▶ _Entries on locating words and elements_

• • •

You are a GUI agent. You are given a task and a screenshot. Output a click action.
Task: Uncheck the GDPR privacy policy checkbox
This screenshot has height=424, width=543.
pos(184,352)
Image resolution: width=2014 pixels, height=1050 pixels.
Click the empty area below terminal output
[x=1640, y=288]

• • •

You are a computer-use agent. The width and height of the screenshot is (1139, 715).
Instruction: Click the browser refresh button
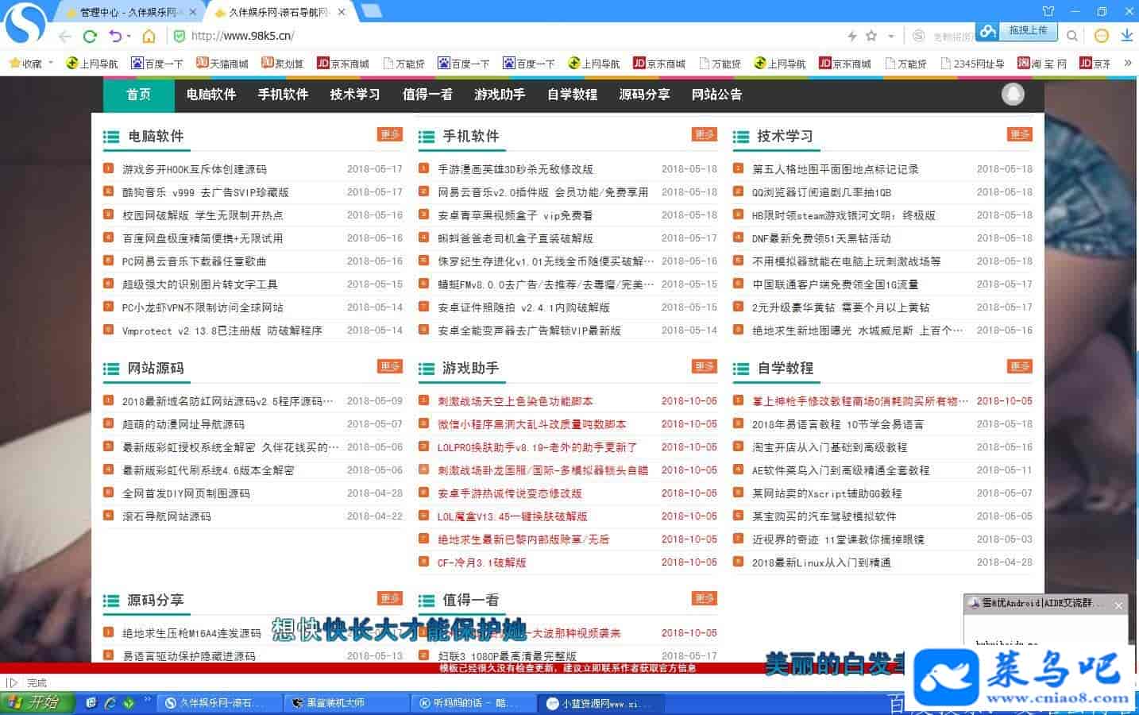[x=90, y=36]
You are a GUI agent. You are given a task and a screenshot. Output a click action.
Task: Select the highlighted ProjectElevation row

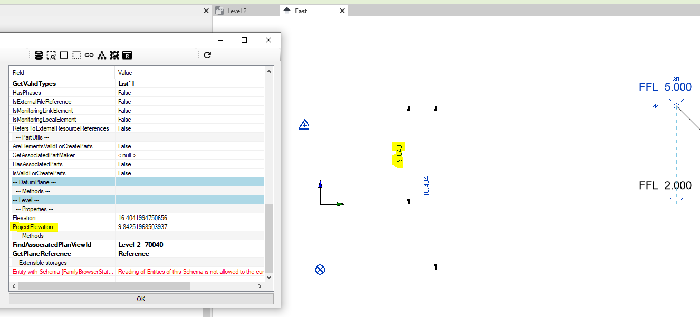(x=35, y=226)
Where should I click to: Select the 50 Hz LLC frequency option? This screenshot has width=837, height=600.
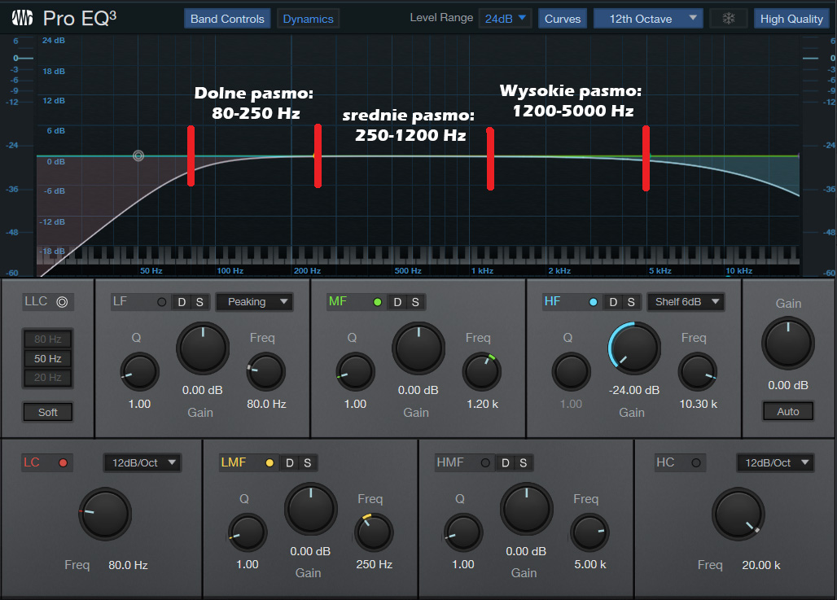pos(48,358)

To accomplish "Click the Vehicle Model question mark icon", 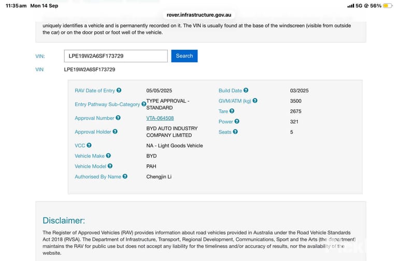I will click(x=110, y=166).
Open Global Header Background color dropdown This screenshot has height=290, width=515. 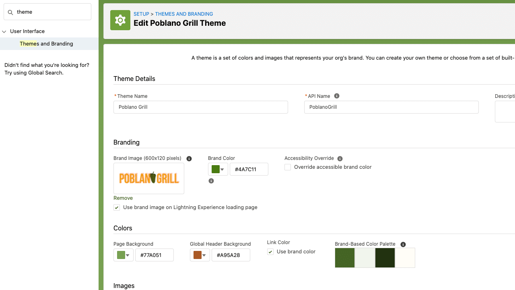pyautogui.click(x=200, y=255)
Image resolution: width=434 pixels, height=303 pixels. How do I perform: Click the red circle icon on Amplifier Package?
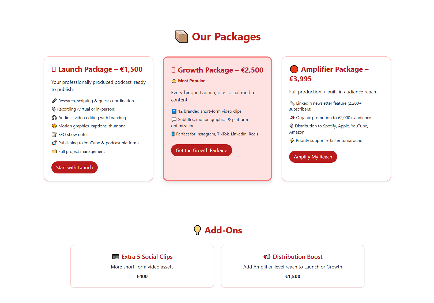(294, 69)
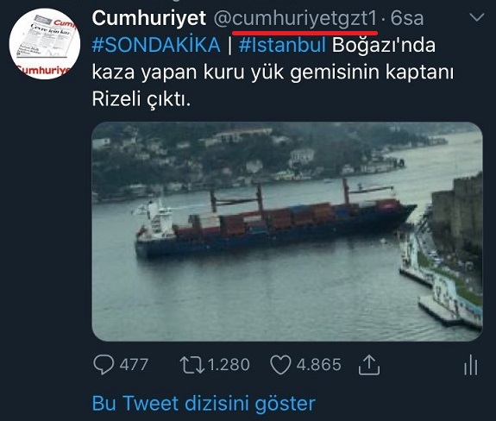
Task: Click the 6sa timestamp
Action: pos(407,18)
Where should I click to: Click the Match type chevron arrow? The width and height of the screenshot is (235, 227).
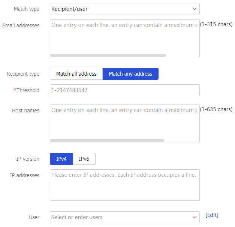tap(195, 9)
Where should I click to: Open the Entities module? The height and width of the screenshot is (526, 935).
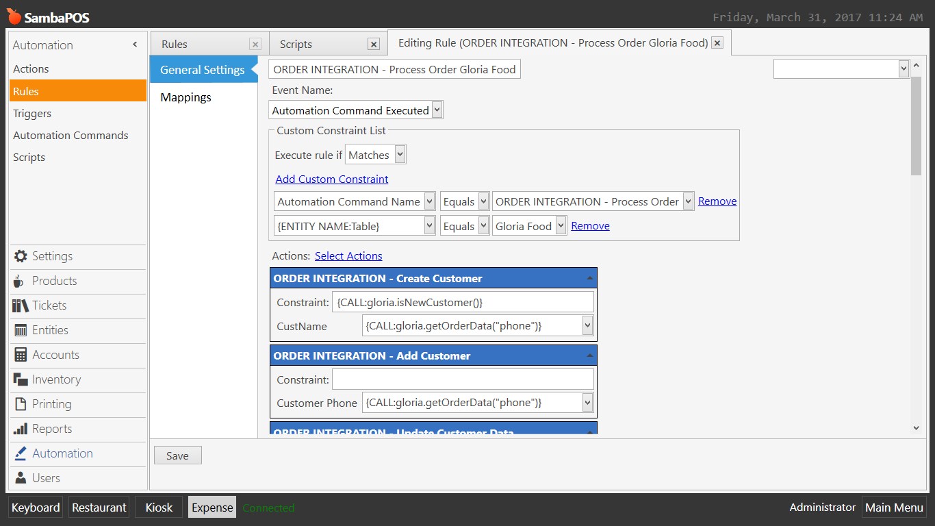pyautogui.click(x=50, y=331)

• • •

▶ _Task goal_
Edit the data starting at the line containing "Where should I click to: Open" and ending at the line containing "pyautogui.click(x=50, y=331)", replacing "Entities module" with "Reports module" and keeping everything else the same. Omit the pictures from your answer.

▶ _Finished task_
Where should I click to: Open the Reports module? The height and width of the screenshot is (526, 935).
pyautogui.click(x=50, y=331)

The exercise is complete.